■ Written problem ■
Reproduce each of the following records line for line, leaving nothing out and changing nothing.

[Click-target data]
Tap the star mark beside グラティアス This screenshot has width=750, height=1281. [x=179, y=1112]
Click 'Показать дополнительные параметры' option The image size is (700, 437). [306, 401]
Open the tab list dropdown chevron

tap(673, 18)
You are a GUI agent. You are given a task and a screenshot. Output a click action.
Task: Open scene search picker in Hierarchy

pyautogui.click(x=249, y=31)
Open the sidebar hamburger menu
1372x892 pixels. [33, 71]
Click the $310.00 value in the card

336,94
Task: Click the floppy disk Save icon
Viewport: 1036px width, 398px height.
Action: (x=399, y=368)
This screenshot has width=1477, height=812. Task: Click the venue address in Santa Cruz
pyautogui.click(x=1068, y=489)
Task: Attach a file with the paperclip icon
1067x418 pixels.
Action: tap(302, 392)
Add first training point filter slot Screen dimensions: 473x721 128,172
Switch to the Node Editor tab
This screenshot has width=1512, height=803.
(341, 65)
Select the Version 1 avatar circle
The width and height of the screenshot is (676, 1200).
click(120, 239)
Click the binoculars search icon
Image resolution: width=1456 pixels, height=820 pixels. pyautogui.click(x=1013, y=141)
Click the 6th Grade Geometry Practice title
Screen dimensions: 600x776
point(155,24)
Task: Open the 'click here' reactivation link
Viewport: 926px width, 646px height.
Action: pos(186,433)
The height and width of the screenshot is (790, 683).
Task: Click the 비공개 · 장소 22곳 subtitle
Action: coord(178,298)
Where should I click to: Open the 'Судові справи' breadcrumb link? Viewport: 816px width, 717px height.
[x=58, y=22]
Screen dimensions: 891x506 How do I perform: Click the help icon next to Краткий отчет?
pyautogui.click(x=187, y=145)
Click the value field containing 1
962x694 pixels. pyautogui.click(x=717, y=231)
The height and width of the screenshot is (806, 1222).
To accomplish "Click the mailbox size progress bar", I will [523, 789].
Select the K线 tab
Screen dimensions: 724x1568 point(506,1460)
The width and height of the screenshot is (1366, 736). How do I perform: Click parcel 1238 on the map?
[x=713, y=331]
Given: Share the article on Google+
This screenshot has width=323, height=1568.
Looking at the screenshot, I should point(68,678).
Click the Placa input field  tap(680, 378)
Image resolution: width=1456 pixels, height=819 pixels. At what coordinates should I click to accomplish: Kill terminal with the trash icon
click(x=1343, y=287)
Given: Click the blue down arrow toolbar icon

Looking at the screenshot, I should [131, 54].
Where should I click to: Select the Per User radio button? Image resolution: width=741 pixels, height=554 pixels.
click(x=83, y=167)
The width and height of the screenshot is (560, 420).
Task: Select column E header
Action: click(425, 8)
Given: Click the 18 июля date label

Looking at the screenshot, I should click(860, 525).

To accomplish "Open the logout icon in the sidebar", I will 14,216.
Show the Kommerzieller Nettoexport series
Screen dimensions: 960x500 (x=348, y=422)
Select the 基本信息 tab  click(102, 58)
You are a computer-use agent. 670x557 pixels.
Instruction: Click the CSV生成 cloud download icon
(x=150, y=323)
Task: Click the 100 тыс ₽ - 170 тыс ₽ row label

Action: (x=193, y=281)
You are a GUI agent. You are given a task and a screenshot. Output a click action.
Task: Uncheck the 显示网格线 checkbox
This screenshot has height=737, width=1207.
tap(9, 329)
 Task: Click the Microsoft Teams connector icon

■ Task output ■
Tap the star mark beside グラティアス This screenshot has width=750, height=1281. [x=179, y=1112]
Click 'Показать дополнительные параметры' option The image size is (700, 437). [306, 401]
Open the tab list dropdown chevron

tap(673, 18)
You are a GUI agent. You are given a task and a screenshot. Output a click action.
Task: Open scene search picker in Hierarchy

pyautogui.click(x=249, y=31)
Open the sidebar hamburger menu
1372x892 pixels. [33, 71]
Click the $310.00 value in the card

336,94
Task: Click the floppy disk Save icon
Viewport: 1036px width, 398px height.
Action: (x=399, y=368)
This screenshot has width=1477, height=812. Task: Click the venue address in Santa Cruz
pyautogui.click(x=1068, y=489)
Task: Attach a file with the paperclip icon
1067x418 pixels.
Action: tap(302, 392)
Add first training point filter slot Screen dimensions: 473x721 128,172
Switch to the Node Editor tab
This screenshot has width=1512, height=803.
(341, 65)
Select the Version 1 avatar circle
The width and height of the screenshot is (676, 1200).
click(120, 239)
Click the binoculars search icon
Image resolution: width=1456 pixels, height=820 pixels. pyautogui.click(x=1013, y=141)
Click the 6th Grade Geometry Practice title
Screen dimensions: 600x776
point(155,24)
Task: Open the 'click here' reactivation link
Viewport: 926px width, 646px height.
Action: pos(186,433)
The height and width of the screenshot is (790, 683).
Task: Click the 비공개 · 장소 22곳 subtitle
Action: coord(178,298)
Where should I click to: Open the 'Судові справи' breadcrumb link? Viewport: 816px width, 717px height.
[x=58, y=22]
Screen dimensions: 891x506 How do I perform: Click the help icon next to Краткий отчет?
pyautogui.click(x=187, y=145)
Click the value field containing 1
962x694 pixels. pyautogui.click(x=717, y=231)
The height and width of the screenshot is (806, 1222).
To accomplish "Click the mailbox size progress bar", I will [523, 789].
Select the K线 tab
Screen dimensions: 724x1568 point(506,1460)
The width and height of the screenshot is (1366, 736). How do I perform: Click parcel 1238 on the map?
[x=713, y=331]
Given: Share the article on Google+
This screenshot has width=323, height=1568.
Looking at the screenshot, I should point(68,678).
Click the Placa input field  tap(680, 378)
Image resolution: width=1456 pixels, height=819 pixels. At what coordinates should I click to accomplish: Kill terminal with the trash icon
click(x=1343, y=287)
Given: Click the blue down arrow toolbar icon

Looking at the screenshot, I should [131, 54].
Where should I click to: Select the Per User radio button? Image resolution: width=741 pixels, height=554 pixels.
click(x=83, y=167)
The width and height of the screenshot is (560, 420).
Task: Select column E header
Action: click(425, 8)
Given: Click the 18 июля date label

Looking at the screenshot, I should click(860, 525).

To accomplish "Open the logout icon in the sidebar", I will 14,216.
Show the Kommerzieller Nettoexport series
Screen dimensions: 960x500 (x=348, y=422)
Select the 基本信息 tab  click(102, 58)
You are a computer-use agent. 670x557 pixels.
Instruction: Click the CSV生成 cloud download icon
(x=150, y=323)
Task: Click the 100 тыс ₽ - 170 тыс ₽ row label

Action: (x=193, y=281)
You are a GUI agent. You are given a task and a screenshot. Output a click action.
Task: Uncheck the 显示网格线 checkbox
This screenshot has height=737, width=1207.
tap(9, 329)
 Task: Click the Microsoft Teams connector icon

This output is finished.